Keywords: slip, steel and concrete composite beams, flexible shear stud, partial shear connection, linear partial interaction theory.

In this paper, a numerical model that can consider the slip effect between the steel beam and concrete slab in a steel-concrete composite beam is proposed. A composite steel and concrete structural member consists of a concrete slab connected by means of shear connectors to a steel beam, and the two components act as an integrated unit in spite of very different physical and mechanical behaviours. In the design of the composite beams, the usual practice was to provide sufficient shear connection between the steel beam and the concrete slab for the effects of longitudinal slip and of uplift to be negligible. But in the partially composite beams that have flexible shear studs, the connection deformability and the consequent loss of planarity of the composite sections cannot be neglected in the analysis and design of the structures.

To develop the calculation method for the behaviours described above, extensive studies based on experimental and analytical approaches have been carried out concerning the strength and deflection of composite beams with partial shear connection. Many the previous methods give an exact solution and are very useful for analysing partially composite beams, but they have some restrictions in application[1,2,3,4]. Since these methods are greatly affected by the boundary conditions, only the symmetric structures with zero slip at midspan can be analysed. To overcome those limitations and to account for the slip effect in the partially composite beams, a few numerical models have been proposed. Gattesco[5] used a double node to represent the relative slip between the steel beam and concrete slab. This requirement leads not only to a considerable increase in the number of degrees of freedom, but also to a complexity in mesh definition.
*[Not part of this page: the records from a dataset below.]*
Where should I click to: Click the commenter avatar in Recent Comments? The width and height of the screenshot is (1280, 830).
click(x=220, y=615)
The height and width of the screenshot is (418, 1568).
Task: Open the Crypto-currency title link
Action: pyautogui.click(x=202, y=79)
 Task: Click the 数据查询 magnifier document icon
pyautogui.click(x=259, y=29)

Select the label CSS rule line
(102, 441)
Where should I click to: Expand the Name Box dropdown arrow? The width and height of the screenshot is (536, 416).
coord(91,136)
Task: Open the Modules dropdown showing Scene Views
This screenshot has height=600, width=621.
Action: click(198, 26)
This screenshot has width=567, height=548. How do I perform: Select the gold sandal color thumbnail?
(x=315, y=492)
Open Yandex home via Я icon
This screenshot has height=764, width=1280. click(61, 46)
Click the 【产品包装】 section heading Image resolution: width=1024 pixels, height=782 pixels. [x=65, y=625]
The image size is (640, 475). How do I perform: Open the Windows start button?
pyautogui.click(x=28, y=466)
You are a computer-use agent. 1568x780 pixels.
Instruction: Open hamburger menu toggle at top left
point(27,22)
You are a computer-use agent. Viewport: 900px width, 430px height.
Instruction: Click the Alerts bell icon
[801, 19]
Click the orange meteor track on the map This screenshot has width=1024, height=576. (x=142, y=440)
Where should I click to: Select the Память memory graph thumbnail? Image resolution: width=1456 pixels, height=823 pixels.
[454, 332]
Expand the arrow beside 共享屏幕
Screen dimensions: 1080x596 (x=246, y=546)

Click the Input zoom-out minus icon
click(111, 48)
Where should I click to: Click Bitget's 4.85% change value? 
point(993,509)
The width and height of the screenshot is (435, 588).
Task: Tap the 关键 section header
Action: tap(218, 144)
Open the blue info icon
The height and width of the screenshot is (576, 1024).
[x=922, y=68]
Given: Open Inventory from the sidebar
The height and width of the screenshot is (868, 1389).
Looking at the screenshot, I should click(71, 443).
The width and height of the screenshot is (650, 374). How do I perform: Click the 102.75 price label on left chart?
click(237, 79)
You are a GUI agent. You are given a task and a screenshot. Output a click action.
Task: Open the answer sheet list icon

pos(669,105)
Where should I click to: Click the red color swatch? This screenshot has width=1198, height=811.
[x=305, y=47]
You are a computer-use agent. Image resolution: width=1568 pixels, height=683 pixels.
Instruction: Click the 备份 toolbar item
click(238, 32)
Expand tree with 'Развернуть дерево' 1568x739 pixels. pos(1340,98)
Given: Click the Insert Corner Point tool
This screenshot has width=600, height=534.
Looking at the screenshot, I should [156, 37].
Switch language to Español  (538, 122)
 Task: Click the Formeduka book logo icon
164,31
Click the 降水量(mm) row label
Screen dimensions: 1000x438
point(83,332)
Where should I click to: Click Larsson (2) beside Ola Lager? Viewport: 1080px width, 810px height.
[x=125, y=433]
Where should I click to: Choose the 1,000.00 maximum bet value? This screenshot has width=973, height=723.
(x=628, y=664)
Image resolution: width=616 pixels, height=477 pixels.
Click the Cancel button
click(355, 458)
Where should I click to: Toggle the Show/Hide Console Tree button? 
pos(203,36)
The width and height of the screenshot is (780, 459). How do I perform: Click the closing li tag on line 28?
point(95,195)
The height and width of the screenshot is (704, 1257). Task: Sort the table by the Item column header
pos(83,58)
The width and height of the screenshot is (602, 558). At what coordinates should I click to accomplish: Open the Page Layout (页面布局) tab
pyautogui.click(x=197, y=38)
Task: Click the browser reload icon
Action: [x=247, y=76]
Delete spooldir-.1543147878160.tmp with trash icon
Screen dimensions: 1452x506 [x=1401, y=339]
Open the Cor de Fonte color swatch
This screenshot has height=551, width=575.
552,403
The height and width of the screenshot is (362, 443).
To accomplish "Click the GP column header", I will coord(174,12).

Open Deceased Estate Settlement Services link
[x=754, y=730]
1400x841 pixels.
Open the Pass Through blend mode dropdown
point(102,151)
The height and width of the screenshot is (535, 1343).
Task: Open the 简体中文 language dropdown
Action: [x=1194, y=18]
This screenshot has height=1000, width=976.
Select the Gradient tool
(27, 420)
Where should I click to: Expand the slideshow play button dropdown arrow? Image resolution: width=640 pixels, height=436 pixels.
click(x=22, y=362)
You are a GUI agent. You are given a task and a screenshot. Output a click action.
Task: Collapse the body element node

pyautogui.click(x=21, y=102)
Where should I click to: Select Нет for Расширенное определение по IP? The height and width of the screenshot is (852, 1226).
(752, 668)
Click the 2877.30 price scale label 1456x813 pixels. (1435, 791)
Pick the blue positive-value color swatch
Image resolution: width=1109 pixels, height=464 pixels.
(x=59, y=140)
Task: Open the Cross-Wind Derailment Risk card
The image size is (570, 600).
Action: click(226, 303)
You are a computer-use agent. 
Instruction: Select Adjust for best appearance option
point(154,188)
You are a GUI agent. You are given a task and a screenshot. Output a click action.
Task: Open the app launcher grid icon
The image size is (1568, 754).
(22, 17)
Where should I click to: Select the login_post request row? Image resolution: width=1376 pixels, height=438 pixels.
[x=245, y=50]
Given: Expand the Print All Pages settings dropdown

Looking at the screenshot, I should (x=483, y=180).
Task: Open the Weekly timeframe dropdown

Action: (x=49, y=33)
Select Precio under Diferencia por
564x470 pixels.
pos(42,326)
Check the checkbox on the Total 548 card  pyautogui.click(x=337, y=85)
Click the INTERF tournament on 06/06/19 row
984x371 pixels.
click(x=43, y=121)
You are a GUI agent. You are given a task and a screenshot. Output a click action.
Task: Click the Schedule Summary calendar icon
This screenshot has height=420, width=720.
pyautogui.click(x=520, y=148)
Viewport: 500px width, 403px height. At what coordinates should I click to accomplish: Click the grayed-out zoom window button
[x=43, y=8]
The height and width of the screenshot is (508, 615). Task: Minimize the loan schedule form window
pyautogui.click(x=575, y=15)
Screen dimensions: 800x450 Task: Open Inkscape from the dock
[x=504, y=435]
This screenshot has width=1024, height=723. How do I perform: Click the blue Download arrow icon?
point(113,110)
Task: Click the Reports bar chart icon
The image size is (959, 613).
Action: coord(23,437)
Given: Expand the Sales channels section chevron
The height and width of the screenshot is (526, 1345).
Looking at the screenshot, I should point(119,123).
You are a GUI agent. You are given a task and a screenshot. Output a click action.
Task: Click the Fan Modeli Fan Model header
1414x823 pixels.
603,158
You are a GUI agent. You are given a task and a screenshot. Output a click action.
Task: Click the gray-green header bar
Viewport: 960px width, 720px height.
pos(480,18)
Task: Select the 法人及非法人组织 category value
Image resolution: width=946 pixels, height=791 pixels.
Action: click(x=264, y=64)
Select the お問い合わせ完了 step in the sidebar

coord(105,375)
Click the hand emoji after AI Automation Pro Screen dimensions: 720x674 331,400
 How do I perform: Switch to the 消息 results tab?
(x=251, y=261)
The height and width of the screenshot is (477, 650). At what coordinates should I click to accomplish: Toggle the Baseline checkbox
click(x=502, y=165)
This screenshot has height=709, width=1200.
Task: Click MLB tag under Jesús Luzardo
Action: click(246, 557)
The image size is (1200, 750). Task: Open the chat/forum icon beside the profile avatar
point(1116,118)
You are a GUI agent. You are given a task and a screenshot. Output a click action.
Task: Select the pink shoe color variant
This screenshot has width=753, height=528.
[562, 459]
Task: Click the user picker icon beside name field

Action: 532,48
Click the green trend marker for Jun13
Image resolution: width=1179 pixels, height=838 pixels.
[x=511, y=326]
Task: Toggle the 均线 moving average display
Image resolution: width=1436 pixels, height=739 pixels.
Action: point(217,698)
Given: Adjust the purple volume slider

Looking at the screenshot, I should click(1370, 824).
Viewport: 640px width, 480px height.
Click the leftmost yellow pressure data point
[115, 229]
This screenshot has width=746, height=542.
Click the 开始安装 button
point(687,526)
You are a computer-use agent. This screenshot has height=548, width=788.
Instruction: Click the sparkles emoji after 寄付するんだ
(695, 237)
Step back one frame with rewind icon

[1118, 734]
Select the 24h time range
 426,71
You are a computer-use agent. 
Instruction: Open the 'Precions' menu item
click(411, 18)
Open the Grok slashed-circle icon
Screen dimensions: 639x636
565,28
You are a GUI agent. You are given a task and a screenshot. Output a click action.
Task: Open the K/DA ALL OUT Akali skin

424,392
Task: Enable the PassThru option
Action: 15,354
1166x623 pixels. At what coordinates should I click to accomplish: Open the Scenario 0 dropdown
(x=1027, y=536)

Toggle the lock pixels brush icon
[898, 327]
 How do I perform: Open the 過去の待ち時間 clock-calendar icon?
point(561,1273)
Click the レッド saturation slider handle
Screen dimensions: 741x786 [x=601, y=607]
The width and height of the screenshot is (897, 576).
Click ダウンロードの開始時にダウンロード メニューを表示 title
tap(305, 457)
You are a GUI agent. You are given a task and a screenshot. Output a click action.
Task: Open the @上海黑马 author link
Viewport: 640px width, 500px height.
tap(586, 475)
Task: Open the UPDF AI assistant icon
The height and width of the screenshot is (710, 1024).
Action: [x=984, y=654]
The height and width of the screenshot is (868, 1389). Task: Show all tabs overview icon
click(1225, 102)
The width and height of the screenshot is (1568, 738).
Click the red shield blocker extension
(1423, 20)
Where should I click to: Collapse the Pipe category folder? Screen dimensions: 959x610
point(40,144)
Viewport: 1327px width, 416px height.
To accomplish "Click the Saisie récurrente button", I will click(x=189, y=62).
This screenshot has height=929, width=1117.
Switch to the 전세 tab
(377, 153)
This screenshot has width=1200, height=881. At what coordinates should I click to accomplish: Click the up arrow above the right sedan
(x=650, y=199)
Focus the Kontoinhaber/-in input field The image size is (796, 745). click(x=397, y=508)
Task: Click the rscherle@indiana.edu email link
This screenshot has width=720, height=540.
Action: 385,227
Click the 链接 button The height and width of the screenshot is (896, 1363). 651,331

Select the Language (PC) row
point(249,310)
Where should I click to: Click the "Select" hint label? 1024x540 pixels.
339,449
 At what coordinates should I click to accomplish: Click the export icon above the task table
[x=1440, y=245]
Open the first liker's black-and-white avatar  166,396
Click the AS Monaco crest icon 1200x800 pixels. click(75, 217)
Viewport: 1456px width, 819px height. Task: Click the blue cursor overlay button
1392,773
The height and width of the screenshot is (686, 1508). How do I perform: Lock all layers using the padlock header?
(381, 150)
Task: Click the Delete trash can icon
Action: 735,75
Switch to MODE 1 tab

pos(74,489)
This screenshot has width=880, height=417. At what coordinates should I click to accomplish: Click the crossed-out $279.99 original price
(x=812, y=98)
In this paper, a numerical model that can consider the slip effect between the steel beam and concrete slab without taking the double nodes in one composite beam element is proposed. A linear partial interaction theory is adopted in formulation, and the governing equations at an element are derived on the basis of continuous analytical solutions. In order to construct the governing equation, the following simplified basic assumptions have been made: (1) the horizontal force at both far ends of structure is zero; (2) the distribution of the horizontal force and corresponding relative slip is continuous along the span length; (3) the structure is subdivided into some elements and the moment at each element is linearly distributed; (4) the moment distribution is same for the partial connection and full connection[4]. After constructing the transfer matrix relation for a total structure with the compatibility conditions and equilibrium equations at each node, the nodal forces and displacements related to the slip behaviour are calculated by the successive application of the governing equations for each element.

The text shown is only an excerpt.